Sim, seguimos em contato. Criamos um laço que não pode ser desfeito. É como se fôssemos uma grande família. Nos encontramos, nos falamos, e sempre que possível, estamos juntos para compartilhar nossas vidas. Porque só nós sabemos, de verdade, o que aquilo significou. E quando nos reunimos, não precisamos explicar nada. Basta um olhar.

Por que você decidiu se tornar palestrante e contar essa história para outras pessoas?
No começo, eu não queria falar. Era doloroso demais. Mas com o tempo, percebi que havia um valor em compartilhar. As pessoas me ouviam e se emocionavam. Vi que minha experiência podia inspirar, ensinar. E hoje, quando subo ao palco, tento transmitir não a dor, mas a força que descobrimos em nós mesmos. É uma forma de transformar o trauma em algo positivo.

Que mensagem você gostaria de deixar ao público brasileiro, especialmente aos mais jovens?

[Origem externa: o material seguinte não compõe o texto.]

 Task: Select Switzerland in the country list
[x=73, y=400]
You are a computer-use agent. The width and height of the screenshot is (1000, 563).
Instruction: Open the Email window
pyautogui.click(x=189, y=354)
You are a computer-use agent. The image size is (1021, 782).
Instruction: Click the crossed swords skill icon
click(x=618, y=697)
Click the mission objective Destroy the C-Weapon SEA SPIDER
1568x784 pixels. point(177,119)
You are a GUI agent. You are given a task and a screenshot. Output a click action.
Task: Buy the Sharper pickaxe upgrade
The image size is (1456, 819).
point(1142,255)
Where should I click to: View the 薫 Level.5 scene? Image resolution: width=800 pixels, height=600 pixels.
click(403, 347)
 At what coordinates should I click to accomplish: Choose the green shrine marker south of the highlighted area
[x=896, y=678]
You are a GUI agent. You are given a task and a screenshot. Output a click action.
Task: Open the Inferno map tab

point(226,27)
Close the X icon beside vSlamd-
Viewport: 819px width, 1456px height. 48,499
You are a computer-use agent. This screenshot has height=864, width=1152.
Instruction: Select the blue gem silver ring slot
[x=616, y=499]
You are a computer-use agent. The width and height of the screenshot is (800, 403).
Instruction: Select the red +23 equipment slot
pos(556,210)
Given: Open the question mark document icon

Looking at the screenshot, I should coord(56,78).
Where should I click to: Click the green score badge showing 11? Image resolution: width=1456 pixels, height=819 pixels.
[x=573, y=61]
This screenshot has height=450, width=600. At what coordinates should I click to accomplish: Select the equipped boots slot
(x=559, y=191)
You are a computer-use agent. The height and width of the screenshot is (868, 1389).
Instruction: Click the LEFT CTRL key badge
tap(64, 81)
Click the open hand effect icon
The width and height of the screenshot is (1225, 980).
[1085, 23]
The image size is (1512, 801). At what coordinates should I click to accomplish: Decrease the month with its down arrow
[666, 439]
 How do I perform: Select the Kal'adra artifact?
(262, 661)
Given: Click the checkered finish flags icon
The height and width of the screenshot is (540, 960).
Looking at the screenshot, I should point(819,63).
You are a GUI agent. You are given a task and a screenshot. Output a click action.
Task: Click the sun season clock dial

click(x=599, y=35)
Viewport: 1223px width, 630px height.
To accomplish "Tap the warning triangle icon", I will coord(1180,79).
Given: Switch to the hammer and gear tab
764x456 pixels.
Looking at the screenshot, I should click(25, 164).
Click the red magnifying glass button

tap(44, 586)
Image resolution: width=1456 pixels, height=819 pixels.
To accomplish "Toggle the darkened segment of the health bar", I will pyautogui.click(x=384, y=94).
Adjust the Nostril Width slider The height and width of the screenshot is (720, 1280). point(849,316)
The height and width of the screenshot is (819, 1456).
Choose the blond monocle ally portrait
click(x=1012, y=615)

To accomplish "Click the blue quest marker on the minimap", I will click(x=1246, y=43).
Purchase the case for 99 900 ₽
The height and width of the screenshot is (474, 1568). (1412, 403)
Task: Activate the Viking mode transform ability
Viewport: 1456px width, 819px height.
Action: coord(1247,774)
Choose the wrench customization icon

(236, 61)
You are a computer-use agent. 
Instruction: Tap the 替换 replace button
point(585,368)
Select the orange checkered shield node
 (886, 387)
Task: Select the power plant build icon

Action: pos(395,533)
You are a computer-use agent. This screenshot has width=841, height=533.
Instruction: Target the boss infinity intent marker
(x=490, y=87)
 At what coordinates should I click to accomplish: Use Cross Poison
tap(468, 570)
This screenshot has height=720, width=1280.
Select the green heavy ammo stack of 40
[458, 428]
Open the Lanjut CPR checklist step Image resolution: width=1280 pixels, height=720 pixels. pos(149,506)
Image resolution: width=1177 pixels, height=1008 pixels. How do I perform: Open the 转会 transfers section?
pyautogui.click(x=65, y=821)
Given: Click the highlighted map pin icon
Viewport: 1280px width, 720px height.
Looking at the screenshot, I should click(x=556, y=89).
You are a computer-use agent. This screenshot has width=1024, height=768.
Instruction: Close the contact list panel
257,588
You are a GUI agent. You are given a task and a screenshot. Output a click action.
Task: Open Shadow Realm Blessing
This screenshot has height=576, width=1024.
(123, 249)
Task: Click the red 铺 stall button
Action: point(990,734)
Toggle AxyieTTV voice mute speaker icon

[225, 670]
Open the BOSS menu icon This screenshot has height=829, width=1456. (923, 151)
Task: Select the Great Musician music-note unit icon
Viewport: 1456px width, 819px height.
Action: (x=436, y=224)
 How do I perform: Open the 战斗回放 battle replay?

Gostaria que as pessoas entendessem que a vida, às vezes, impõe desafios impensáveis. Mas sempre há uma força interior que pode nos mover adiante. E que, mesmo nos piores momentos, é a solidariedade, o olhar para o outro, que nos salva. Sozinhos, ninguém consegue. E não precisamos esperar uma tragédia para perceber isso.